Noran asentía ante aquella realidad tan colorida y extraña.

Su abuelo parecía estar hablando y respondiéndose al mismo tiempo.

—Y esto es un anuncio panorámico. Con imágenes que destellaban.

—¿Anuncio?

—Era un aviso de las cosas que podían ser tuyas. Este anuncio es de helados, por ejemplo.

—¿Helados?

El viejo cerró los ojos y puso cara de gozo.

—Eran pedazos fríos de dulce.

Noran vio que el abuelo estaba perdido en sus propias ensoñaciones.

Quiso retirarse, pero la manaza del viejo cayó sobre su hombro.

—Dame tu mano izquierda—ordenó.

El niño se la dio sin protestar. Su abuelo la tomó con cuidado y la metió en la olla repleta de sangre fresca y de pigmentos. Y luego la presionó sobre su pintura, contra la pared de roca.

—Ahora también tú eres parte de esa calle que ya no existe —le susurró.

Noran supo, en ese instante, como una revelación largo tiempo demorada, que su abuelo acababa de vincularlo para siempre con aquella obra.

Y se quedó mirando la huella de su mano en la pared de la caverna.

Su marca en el mundo. 

Tomado del libro Aires del verano en el parabrisas (ICBC, 2009)
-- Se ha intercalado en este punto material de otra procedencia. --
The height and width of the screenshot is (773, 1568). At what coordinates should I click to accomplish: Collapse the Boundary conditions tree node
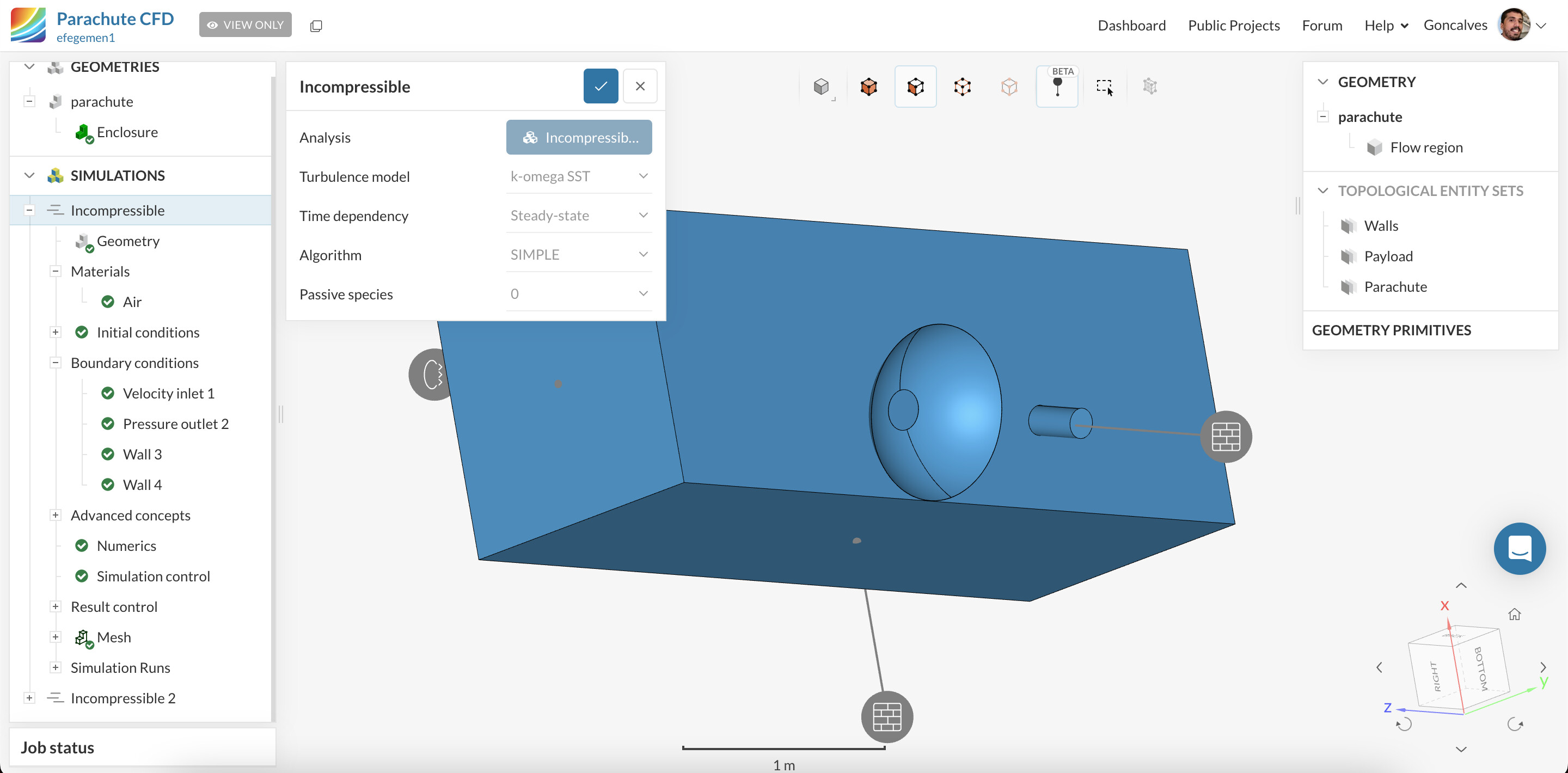click(56, 363)
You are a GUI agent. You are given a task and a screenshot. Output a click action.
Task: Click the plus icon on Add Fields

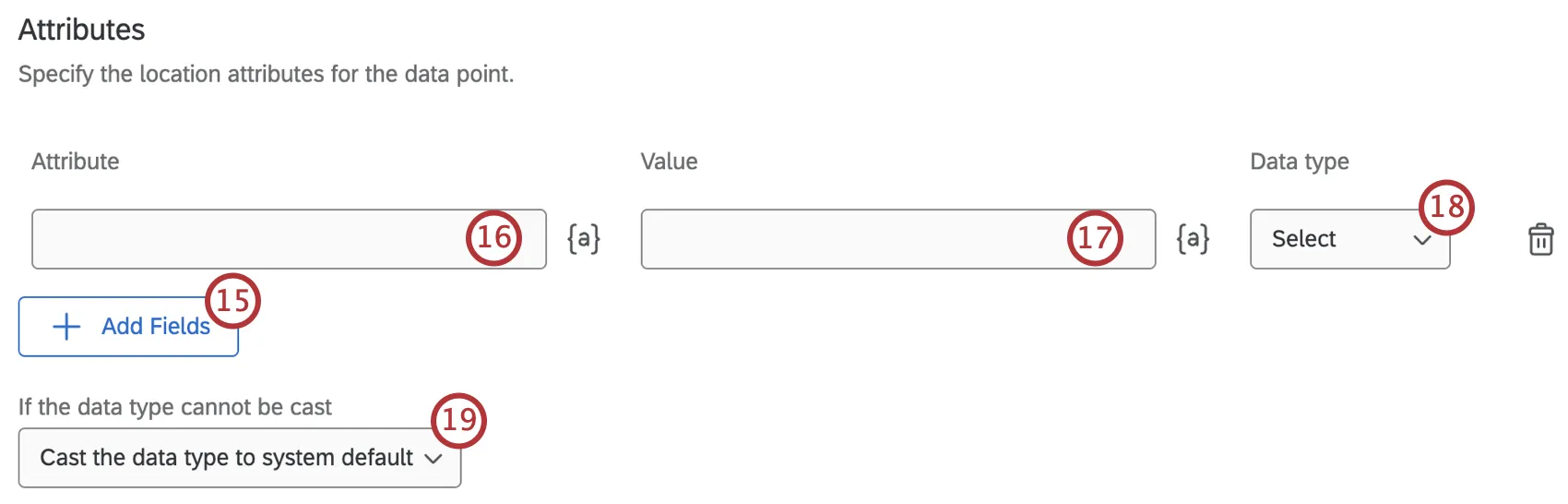[66, 327]
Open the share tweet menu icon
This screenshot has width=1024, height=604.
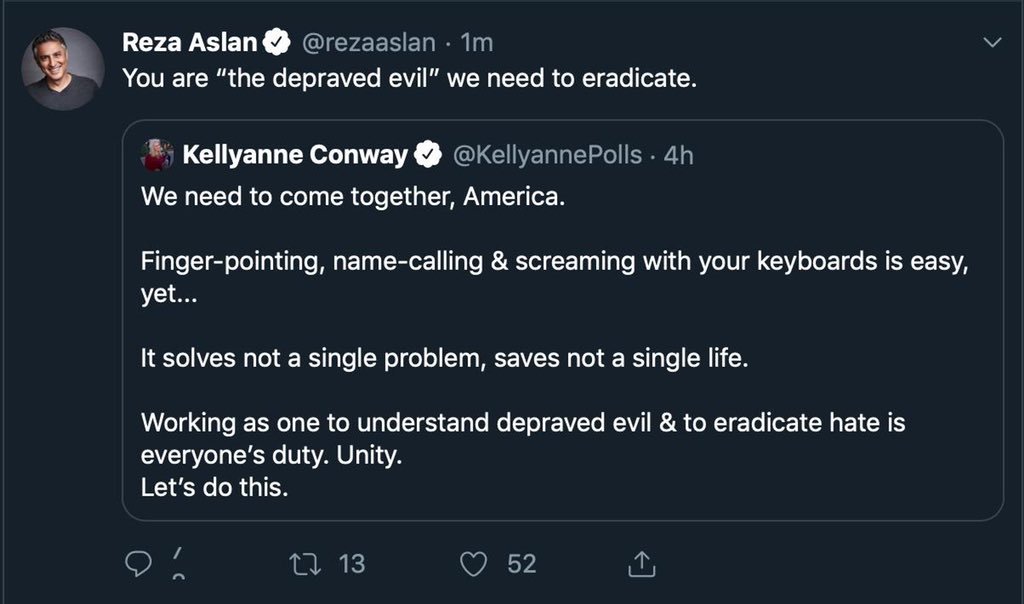[639, 565]
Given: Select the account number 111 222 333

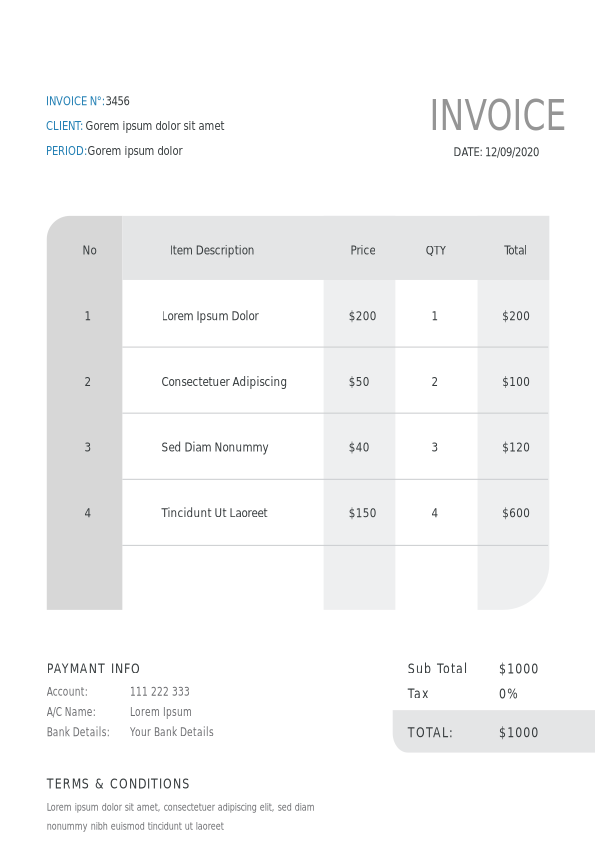Looking at the screenshot, I should coord(159,692).
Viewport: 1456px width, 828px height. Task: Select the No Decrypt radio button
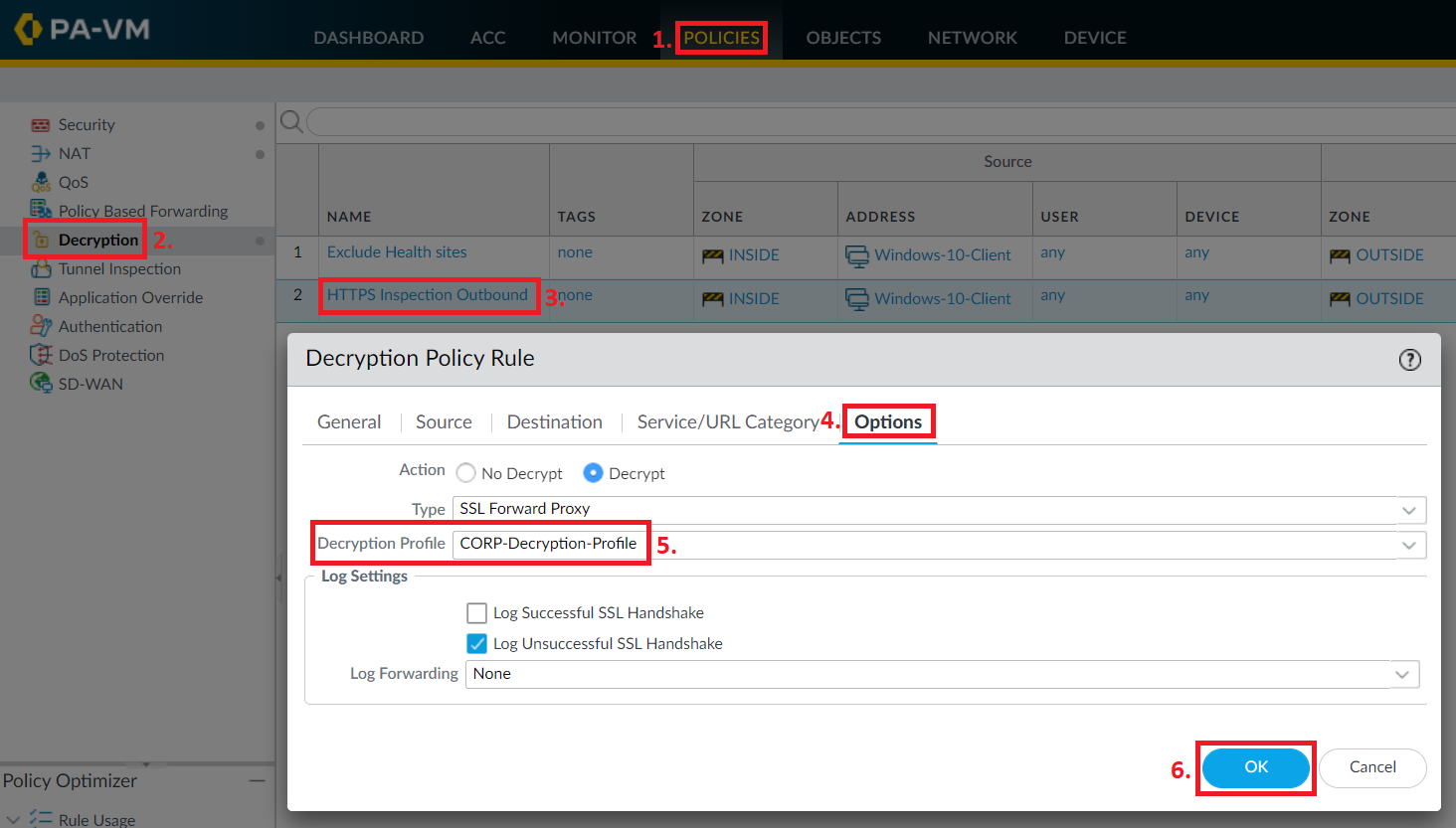[x=465, y=473]
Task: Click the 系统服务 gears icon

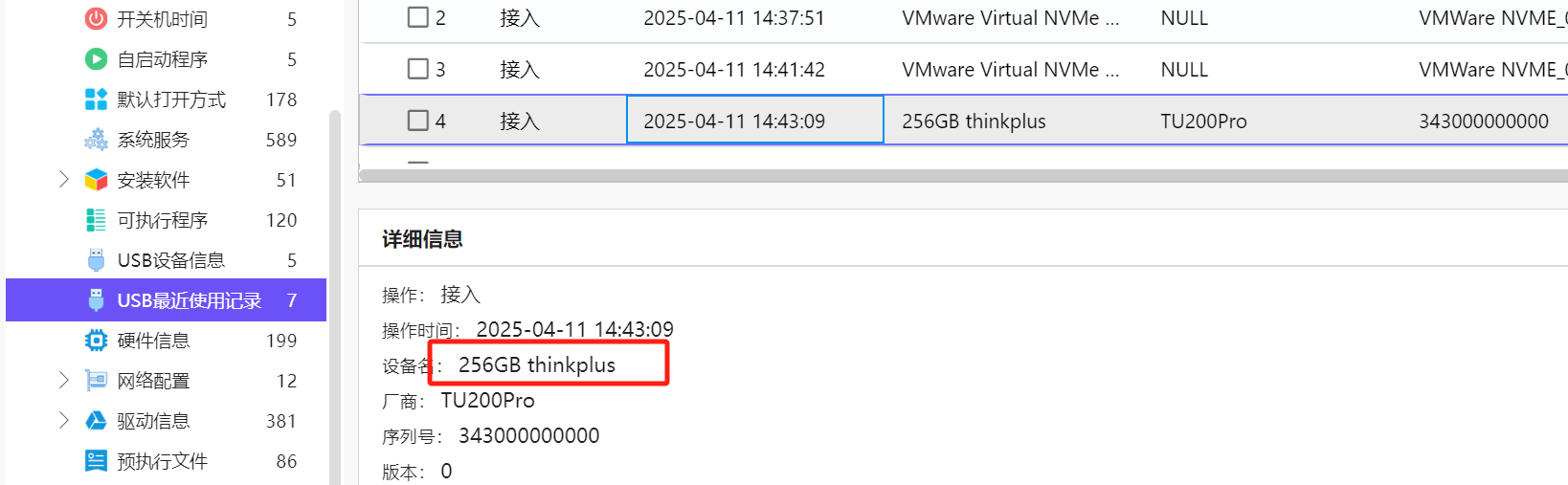Action: 96,139
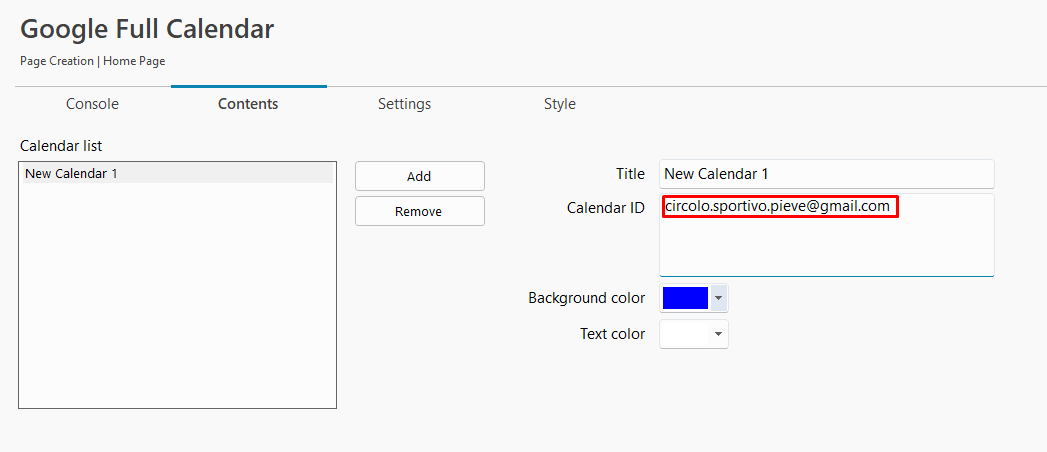Click the blue Background color swatch

pos(685,298)
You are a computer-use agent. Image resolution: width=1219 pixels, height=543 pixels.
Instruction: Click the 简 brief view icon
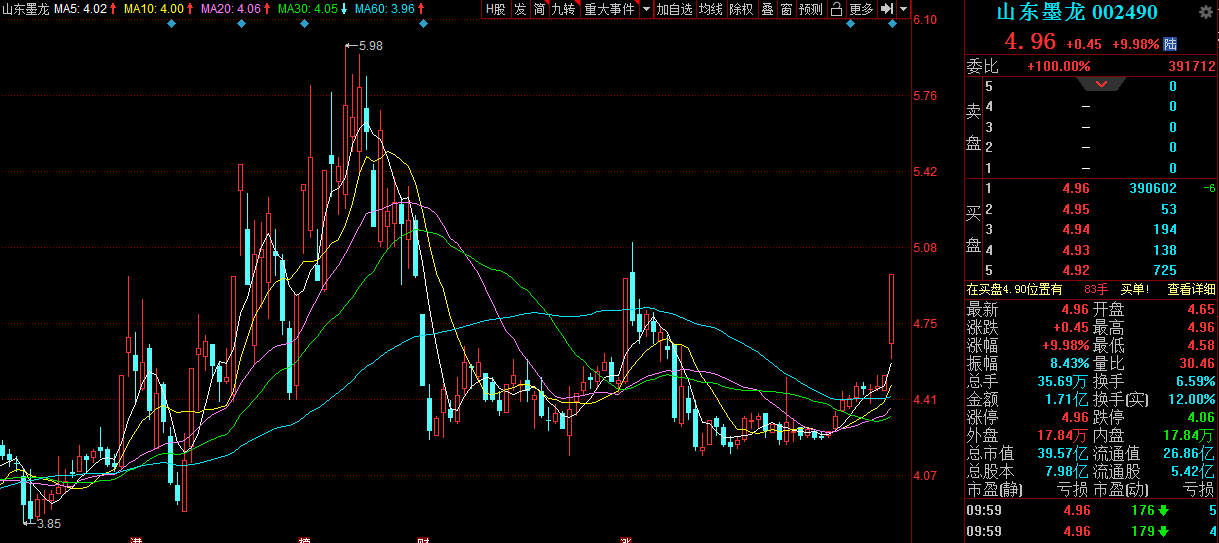(539, 9)
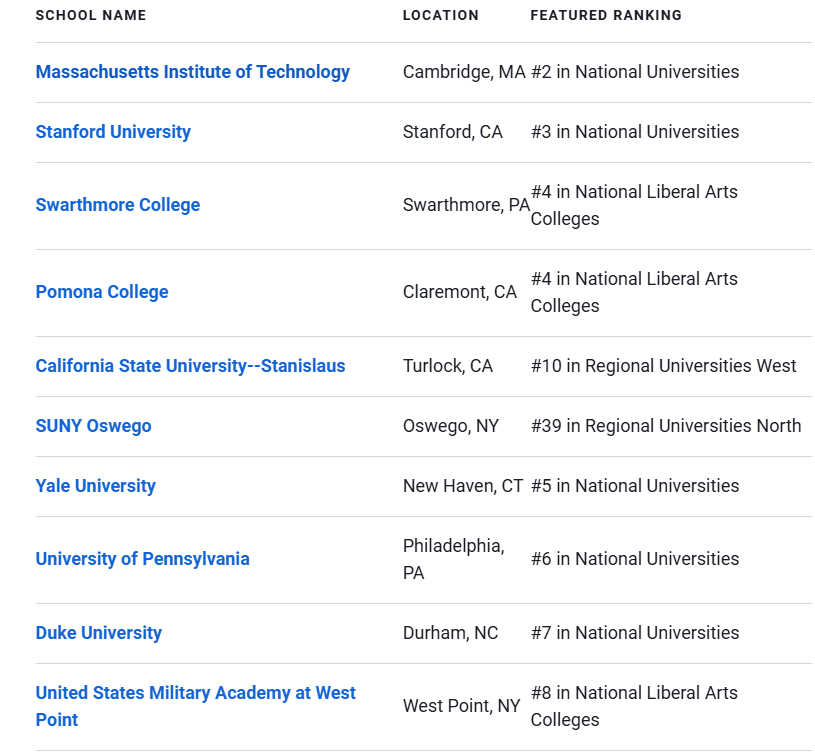Click the Swarthmore College school link
Screen dimensions: 815x753
pyautogui.click(x=117, y=205)
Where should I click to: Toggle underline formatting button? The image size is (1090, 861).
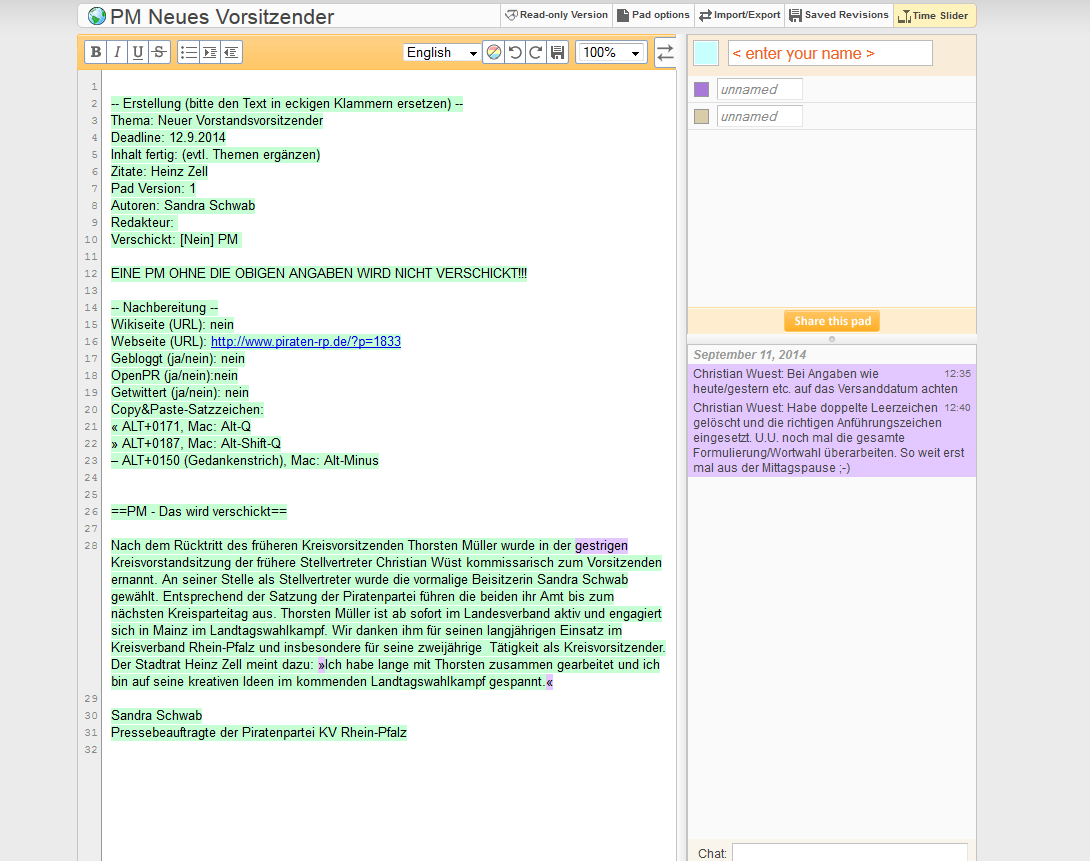[x=138, y=52]
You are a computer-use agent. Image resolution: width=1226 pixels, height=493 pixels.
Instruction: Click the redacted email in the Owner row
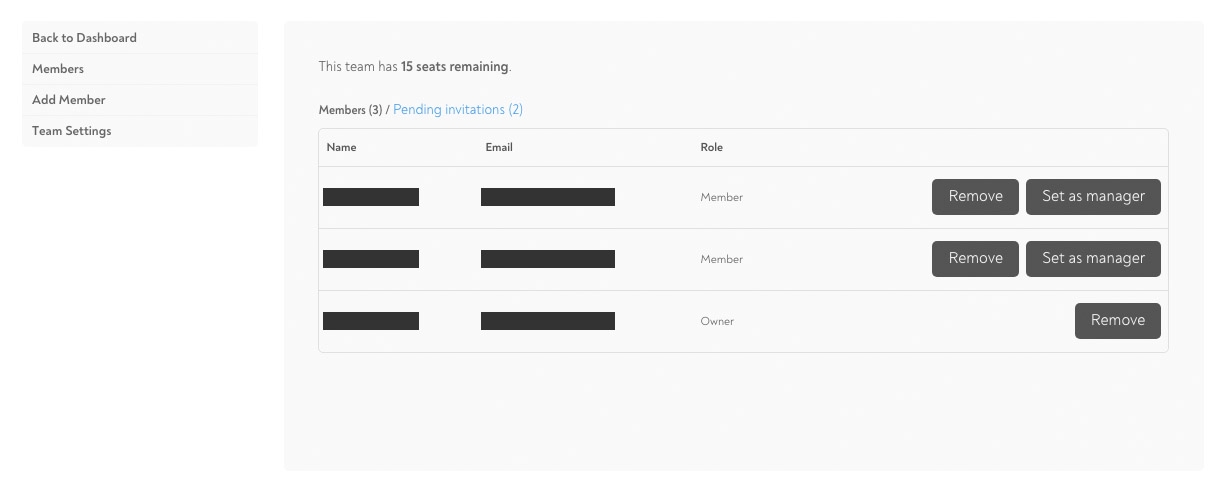click(x=548, y=321)
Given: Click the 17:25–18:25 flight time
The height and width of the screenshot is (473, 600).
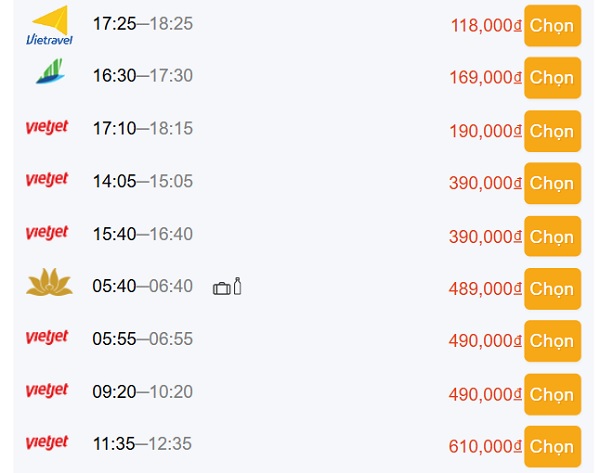Looking at the screenshot, I should (143, 24).
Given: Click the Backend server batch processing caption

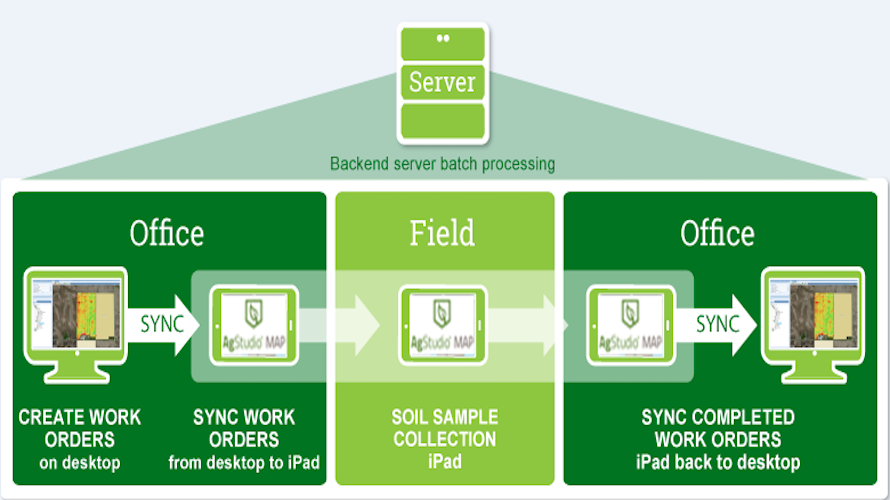Looking at the screenshot, I should [x=443, y=164].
Gabriel Trujillo Muñoz nació en Mexicali, Baja California, México, el 21 de julio de 1958. Es poeta, narrador y ensayista. Es profesor de tiempo completo de la Facultad de Ciencias Humanas de la UABC-Mexicali y uno de los editores de la Revista Universitaria de la Universidad Autónoma de Baja California. Ha publicado más de ciento treinta libros como autor y compilador. Una apretada síntesis permite citar, entre muchos otros, Miríada (cuentos, 1991), Laberinto (novela, 1995), Mezquite Road (novela, 1995), Conjurados (novela, 1999), Espantapájaros (novela, 1999), Trebejos (cuentos, 2001), Mercaderes (cuentos, 2002), Aires del verano en el parabrisas (cuentos, 2009), Trenes perdidos en la niebla (novela, 2010), Moriremos como soles (novela, 2011), Círculo de fuego (novela, 2014), Música para difuntos (novela, 2014) y Vecindad con el abismo (novela, 2015).